▶ _What the task requires_:
The answer is a stretch of the material below, returned exactly: the line containing "Screen dimensions: 1350x844", the line containing "Viewport: 1344px width, 896px height.", and all lines between.

== Segment start ==

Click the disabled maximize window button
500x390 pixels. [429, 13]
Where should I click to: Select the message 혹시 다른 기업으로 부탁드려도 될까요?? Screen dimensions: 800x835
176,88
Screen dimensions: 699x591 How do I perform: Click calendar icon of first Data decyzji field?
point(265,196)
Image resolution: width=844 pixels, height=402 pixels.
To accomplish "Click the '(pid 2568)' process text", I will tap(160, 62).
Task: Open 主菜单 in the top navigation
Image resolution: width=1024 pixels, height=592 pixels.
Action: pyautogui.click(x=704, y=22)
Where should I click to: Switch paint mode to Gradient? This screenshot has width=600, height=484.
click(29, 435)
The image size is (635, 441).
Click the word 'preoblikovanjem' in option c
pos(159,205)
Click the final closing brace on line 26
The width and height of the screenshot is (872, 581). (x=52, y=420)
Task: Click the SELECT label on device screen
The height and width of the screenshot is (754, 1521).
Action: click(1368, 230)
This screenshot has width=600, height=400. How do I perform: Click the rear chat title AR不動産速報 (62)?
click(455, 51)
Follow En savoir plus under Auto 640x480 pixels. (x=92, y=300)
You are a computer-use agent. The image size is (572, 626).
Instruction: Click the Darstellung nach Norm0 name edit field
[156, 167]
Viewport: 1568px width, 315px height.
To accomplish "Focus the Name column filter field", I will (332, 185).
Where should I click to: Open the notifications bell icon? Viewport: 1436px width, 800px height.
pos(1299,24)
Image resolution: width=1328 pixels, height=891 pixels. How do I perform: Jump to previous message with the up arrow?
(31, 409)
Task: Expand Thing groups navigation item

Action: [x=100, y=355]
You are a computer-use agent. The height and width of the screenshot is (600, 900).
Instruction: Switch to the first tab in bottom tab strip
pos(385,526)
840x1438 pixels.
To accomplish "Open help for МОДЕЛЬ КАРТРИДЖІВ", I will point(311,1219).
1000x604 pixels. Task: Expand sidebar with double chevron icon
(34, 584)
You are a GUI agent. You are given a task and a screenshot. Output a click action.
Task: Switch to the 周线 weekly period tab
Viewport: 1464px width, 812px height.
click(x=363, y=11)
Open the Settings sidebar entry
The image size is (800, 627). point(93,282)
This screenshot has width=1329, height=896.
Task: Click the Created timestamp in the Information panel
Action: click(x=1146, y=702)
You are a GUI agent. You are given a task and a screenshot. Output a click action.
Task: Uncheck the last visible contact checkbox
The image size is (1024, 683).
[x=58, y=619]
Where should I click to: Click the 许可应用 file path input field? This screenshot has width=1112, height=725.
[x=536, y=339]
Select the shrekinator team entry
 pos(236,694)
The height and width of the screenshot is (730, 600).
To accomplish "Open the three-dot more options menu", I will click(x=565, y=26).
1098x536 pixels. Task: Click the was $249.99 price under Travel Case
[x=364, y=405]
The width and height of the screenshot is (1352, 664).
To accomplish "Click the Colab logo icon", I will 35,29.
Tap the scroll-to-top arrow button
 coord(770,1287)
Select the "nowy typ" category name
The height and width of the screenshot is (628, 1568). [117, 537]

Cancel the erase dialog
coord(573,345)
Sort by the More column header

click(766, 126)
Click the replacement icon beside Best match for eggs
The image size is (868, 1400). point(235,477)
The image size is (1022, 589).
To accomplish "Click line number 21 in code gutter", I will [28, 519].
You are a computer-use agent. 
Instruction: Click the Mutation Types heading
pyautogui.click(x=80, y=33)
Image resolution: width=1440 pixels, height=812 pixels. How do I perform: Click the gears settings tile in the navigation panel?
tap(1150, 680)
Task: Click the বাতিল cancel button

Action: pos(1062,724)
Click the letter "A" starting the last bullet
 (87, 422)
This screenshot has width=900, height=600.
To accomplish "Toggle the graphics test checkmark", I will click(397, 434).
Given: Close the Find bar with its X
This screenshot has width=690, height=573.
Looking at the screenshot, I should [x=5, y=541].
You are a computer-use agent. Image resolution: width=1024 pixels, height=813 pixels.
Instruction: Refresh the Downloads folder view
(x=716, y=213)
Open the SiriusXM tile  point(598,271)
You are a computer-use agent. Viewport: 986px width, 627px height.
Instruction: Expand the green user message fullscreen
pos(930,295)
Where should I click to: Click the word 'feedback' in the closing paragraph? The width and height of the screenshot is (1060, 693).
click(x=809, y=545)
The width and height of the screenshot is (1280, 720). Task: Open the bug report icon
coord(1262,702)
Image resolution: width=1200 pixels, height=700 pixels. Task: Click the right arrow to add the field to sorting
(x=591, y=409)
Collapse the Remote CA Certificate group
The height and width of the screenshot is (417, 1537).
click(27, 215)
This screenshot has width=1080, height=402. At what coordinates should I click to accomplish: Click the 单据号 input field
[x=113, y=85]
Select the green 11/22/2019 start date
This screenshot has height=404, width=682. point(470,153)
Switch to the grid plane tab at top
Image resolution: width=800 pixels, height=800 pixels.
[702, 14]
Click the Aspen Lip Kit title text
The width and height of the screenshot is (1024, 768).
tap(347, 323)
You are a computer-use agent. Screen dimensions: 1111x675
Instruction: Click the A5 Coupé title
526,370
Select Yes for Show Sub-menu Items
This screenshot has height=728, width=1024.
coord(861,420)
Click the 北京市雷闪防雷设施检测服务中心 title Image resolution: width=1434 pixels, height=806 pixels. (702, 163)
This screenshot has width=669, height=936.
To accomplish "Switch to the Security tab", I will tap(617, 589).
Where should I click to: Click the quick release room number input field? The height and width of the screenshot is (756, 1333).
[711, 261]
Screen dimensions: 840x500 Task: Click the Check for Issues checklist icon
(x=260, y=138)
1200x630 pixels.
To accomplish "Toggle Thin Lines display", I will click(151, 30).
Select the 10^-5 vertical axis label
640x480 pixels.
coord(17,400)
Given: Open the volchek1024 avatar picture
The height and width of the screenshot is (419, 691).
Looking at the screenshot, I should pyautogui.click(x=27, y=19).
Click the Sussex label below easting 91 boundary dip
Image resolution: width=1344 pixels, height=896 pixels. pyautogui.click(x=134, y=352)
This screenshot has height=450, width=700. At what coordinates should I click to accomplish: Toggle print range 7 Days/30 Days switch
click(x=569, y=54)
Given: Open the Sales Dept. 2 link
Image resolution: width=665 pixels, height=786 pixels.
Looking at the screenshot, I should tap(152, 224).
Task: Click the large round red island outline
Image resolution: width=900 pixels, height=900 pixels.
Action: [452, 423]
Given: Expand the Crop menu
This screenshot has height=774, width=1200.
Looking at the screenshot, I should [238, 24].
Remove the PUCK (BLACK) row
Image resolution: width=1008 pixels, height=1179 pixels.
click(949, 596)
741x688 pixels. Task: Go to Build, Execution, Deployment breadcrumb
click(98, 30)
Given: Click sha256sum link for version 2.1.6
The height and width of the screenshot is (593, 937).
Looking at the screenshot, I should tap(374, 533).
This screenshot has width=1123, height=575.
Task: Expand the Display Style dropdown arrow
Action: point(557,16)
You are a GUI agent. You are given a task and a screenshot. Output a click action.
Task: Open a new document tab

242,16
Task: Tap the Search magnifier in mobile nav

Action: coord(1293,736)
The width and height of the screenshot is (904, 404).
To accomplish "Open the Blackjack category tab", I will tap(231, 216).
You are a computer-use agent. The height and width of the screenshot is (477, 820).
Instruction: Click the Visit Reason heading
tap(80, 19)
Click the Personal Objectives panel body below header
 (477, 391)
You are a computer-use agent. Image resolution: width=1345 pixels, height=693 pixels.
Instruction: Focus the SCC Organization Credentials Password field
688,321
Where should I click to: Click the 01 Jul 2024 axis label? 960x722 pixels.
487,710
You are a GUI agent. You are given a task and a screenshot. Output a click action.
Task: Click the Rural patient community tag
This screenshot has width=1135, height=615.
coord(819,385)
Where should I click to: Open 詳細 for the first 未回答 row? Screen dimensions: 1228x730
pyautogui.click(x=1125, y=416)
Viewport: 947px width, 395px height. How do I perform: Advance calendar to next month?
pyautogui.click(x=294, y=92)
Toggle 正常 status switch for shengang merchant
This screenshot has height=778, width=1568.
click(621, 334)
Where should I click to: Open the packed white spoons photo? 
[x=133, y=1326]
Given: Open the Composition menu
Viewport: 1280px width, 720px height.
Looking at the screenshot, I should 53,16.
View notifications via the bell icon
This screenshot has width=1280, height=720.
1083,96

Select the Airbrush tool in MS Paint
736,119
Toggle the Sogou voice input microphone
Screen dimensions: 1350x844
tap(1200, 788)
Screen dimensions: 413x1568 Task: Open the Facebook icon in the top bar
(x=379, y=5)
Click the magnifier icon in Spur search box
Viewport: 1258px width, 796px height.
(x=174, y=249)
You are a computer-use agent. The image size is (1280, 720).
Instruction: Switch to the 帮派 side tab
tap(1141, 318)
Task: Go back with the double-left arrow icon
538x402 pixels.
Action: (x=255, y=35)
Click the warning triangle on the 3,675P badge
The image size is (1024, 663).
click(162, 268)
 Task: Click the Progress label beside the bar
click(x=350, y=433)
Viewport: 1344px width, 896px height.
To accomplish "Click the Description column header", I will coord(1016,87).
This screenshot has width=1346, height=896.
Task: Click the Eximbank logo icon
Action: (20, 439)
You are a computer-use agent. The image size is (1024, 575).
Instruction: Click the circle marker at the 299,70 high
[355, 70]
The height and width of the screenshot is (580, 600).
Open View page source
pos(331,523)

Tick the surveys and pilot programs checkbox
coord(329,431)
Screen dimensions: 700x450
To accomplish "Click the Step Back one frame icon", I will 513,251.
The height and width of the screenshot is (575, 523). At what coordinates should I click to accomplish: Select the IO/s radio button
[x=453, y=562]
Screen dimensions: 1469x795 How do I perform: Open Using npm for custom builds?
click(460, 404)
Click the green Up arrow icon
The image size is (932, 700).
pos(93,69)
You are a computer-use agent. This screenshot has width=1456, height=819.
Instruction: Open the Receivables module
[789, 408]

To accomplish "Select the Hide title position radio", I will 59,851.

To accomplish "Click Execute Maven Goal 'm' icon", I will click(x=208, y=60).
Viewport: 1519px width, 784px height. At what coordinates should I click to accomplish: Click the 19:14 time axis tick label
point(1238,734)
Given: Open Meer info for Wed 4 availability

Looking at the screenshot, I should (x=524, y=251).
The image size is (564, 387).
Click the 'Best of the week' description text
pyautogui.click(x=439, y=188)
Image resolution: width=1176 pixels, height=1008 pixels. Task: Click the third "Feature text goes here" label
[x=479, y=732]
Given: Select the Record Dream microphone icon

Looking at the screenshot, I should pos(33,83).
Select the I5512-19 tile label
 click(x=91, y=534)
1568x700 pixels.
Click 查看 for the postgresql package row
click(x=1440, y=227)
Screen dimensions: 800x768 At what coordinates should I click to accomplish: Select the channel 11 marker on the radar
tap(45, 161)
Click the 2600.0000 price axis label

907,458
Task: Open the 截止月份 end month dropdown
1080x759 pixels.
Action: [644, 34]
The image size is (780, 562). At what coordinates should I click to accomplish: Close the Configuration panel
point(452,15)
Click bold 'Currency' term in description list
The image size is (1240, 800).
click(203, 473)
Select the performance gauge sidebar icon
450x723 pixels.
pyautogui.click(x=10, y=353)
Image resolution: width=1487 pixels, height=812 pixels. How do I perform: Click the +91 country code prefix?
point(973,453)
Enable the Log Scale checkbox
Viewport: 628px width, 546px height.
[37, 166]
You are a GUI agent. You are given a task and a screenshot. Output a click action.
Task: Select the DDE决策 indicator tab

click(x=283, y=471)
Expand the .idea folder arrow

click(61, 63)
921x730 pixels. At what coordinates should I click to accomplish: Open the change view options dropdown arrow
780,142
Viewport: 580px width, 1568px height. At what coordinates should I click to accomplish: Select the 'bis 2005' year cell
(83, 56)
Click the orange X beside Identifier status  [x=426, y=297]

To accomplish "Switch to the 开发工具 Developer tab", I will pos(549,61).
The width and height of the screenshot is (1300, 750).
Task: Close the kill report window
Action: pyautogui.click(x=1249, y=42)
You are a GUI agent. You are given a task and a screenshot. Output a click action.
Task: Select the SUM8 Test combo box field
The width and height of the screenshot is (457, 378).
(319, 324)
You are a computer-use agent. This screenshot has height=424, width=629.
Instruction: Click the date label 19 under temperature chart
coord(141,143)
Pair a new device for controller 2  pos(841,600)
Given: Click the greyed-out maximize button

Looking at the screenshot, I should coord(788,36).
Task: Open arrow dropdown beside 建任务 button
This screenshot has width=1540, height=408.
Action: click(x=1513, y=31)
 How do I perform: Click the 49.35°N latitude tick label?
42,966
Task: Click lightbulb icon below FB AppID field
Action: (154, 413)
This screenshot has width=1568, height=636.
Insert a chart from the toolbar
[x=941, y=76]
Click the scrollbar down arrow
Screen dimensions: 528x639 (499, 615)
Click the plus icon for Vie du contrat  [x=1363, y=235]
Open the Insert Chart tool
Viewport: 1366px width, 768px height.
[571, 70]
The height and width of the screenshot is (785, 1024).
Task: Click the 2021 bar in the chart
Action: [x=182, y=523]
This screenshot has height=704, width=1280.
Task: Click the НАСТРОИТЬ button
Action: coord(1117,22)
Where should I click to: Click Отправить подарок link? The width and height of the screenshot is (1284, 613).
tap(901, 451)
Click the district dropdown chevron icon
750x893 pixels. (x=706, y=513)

== Segment end ==

▶ _Answer box_:
Screen dimensions: 1350x844
tap(1200, 788)
Screen dimensions: 413x1568 Task: Open the Facebook icon in the top bar
(x=379, y=5)
Click the magnifier icon in Spur search box
Viewport: 1258px width, 796px height.
(x=174, y=249)
You are a computer-use agent. The image size is (1280, 720).
Instruction: Switch to the 帮派 side tab
tap(1141, 318)
Task: Go back with the double-left arrow icon
538x402 pixels.
Action: (x=255, y=35)
Click the warning triangle on the 3,675P badge
The image size is (1024, 663).
click(162, 268)
 Task: Click the Progress label beside the bar
click(x=350, y=433)
Viewport: 1344px width, 896px height.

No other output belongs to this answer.